* [Extract provided]:
begin

This could possibly be the most challenging thing about trying to eat healthier…having a gigantic sweet tooth.
I am guilty with this one. My sweet tooth is huge. After nearly every meal my mind is immediately thinking about the chocolate or the sweet treat that I want for dessert. Throughout the day, I crave tiny treats. If we go out, I would rather order dessert than have another drink. Baking Christmas treats is like being thrown into the lion’s den and expected to survive. (Dear Jesus, save me!)
Should Sugar be Off Limits?
I wish I could say that I’ve mastered my sweet tooth. But I haven’t. Over time, I have simply developed some strategies to manage it so that the sugar intake doesn’t send me into a tailspin.
And to be honest, I think that’s ok. If you have a sweet tooth like me, I don’t think your goal should ever be to “avoid sugar” altogether. As soon as you make that your goal, all you will be able to think about is sugar. You will crave it more than ever.
Some very popular diets today say no to sugar. I've always held a much more balanced perspective on nutrition, taking your mind and heart into consideration. Sure, cutting sugar from your diet completely would be beneficial to your physical health, but what happens to your attitude and cravings when you take such a staunch stance?
Nope, Sugar is Not the Best.
Of course, it's important to recognize that heavy doses of sugar throughout the day are awful for your health. Over time, it can seriously mess with your blood sugar balance, putting you at risk for developing hypoglycemia, insulin resistance, metabolic syndrome and even diabetes.
While these blood sugar issues are certainly more serious, in the meantime constantly giving in to your sweet tooth will make it nearly impossible to lose bodyfat, regulate your sex hormones, feel energetic and strong, think clearly and prevent a host of other health issues.

end

* [Stored data]:
begin

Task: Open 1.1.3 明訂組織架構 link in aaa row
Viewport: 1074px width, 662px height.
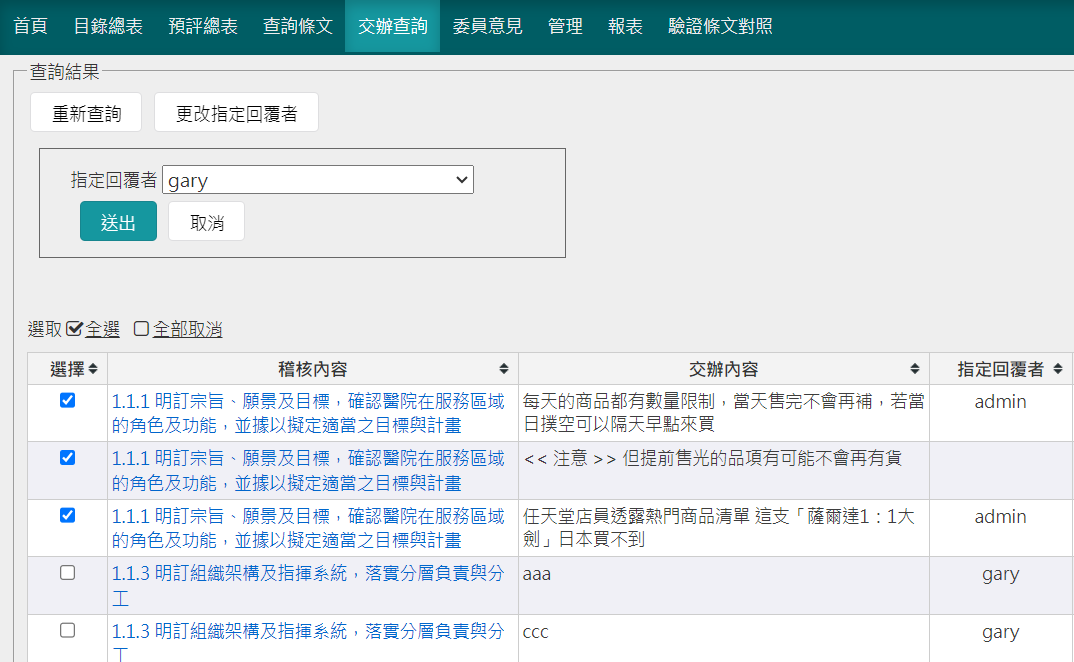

end

* [Exercise 1]: Please condense the paragraph beginning "While these blood sugar issues" in the sweet tooth piece into a short bulleted list that keeps its main facts.
* [Exercise 2]: From the sweet tooth piece, repeat word for word the passage from "Of course, it's" to "and even diabetes.".

* [Written response 1]:
- Blood sugar problems are the more serious concern.
- Meanwhile, constantly giving in to a sweet tooth makes it nearly impossible to:
  - lose bodyfat
  - regulate sex hormones
  - feel energetic and strong
  - think clearly
  - prevent a host of other health issues

* [Written response 2]:
Of course, it's important to recognize that heavy doses of sugar throughout the day are awful for your health. Over time, it can seriously mess with your blood sugar balance, putting you at risk for developing hypoglycemia, insulin resistance, metabolic syndrome and even diabetes.